So everyone is working so hard, and I'm counting on that. I'm sure that as we do that, we will be able to have the good success with BCMA. However, what we will be able to do in the three months period. It all depends on the sense of speed and agility is very important but '24 MTBP, we are working on that. And to what extent we can make progress is the one to look to.

ENLITEN, the pricing has been increased. For instance, TURANZA EV, 5%, the price increase and the sky the challenging from those opportunities, MasterCore, the mining tire of 5% on the price increase as well. Price increase, by the way, is not executed because raw material input costs increase is because we believe in the greater value of those products and that we will decide to increase the pricing. So willing to pay so on the hub that we can have bigger willingness to come from the market, it's not a home run hitter sort of play on the analysis baseball playing, so it's much more the gradual and one by one, nothing radios.

U
Unidentified Company Representative

Thank you. Mr. Maki. So that is it with SMBC Nikko Securities. Next, I would like to ask Mr. Sakamaki from Daiwa Securities.

S
Shiro Sakamaki
Daiwa Securities

Thank you. This is Sakamaki. Can you hear me all right?

U
Unidentified Company Representative

Yes, I can hear you well.

S
Shiro Sakamaki
Daiwa Securities

I would like to ask about the midterm business plan. I am sorry to ask you once more about the BCMA which is already explained by Mr. Ishibashi. But let me make sure that my understanding is correct. It is reflected to the material about Page 11.

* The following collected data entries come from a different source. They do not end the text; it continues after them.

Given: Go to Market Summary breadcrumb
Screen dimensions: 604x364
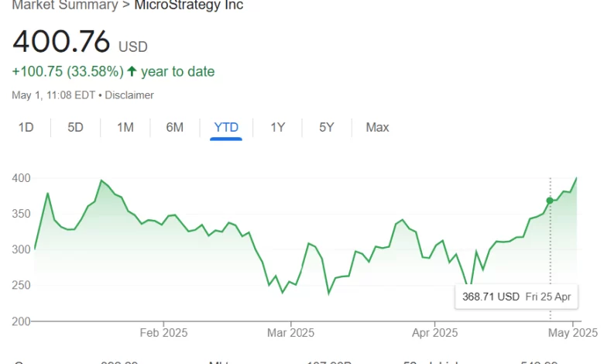Looking at the screenshot, I should pyautogui.click(x=65, y=5).
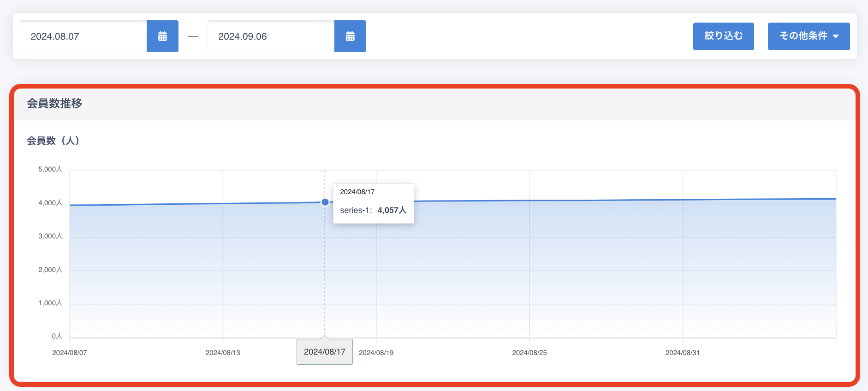Click the start date field 2024.08.07
The width and height of the screenshot is (868, 391).
coord(83,36)
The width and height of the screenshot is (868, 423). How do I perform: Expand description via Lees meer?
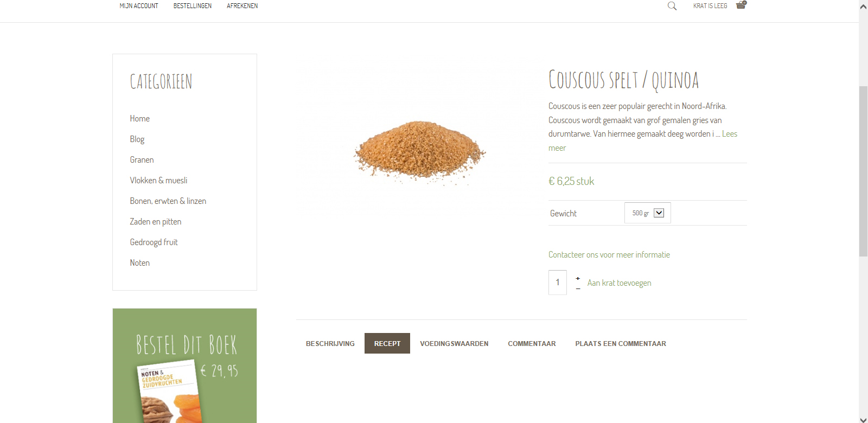(x=729, y=134)
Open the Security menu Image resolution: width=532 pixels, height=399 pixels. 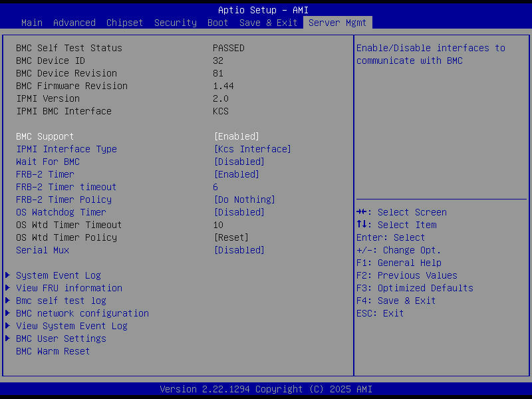pyautogui.click(x=175, y=22)
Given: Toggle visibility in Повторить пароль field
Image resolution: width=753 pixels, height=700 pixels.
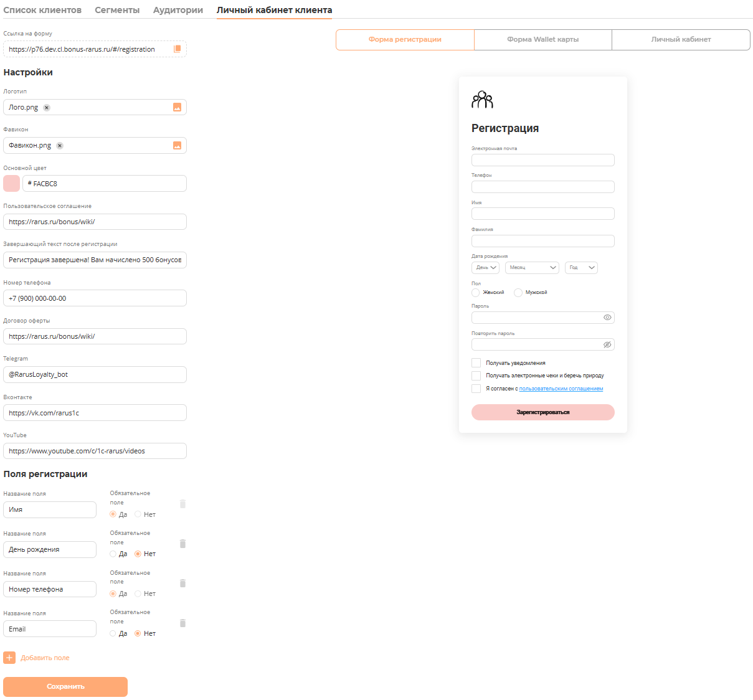Looking at the screenshot, I should tap(607, 345).
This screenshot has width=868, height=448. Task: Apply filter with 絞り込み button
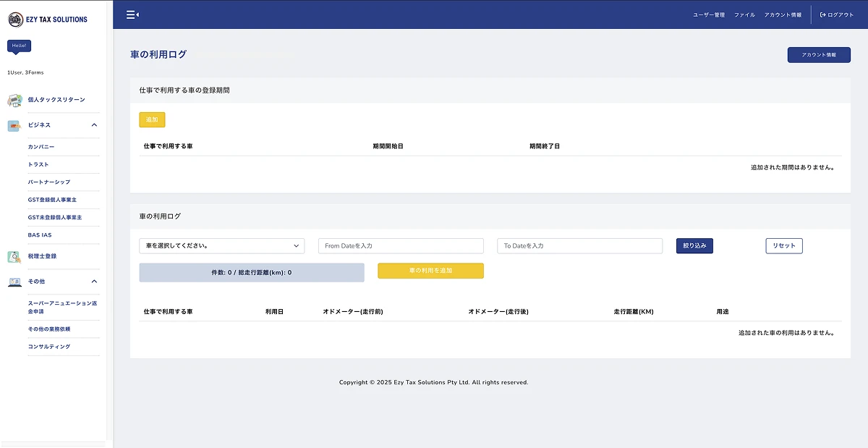point(694,246)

If you're going to be sharing models, I was thinking that on the factory floor or at Gemba, it will be much easier to install, for example, [VMI] automatic molding machine and so on. And that those in Europe and Americas who are not as flexible while our costs are increasing, we'll be able to reduce costs by automating, but rather, you're saying that in Europe and U.S., you will enhance flexibility by doing so.

I was wondering what would happen at the real plant. And also for those process, you probably do have some experimental introduction to obtain results. And I wonder what you might have already seen as a cost reduction impact on a plant-by-plant basis.

U
Unidentified Company Representative

Well, First of all, plants in the West, those in Europe and Americas, they are basically smarter compared to Japan and Asia. In a way, the machines work hard and do a pretty good job of manufacturing. Therefore, they are good plans with high productivity making lots of large lots, easy to make products. However, in the future, we will focus more and more on the so-called premium products. This will lead to the emergence of more and more difficult products to produce, not products that are easy to make, but products that are more difficult to make.

In addition, a number of small diversified products will also increase. So this will be the starting point for us to deal with. So it would be great if plants are like ones in Japan and Asia with on-site capability where everyone worked really hard and made good preparations and arrangement to produce difficult products in small lots.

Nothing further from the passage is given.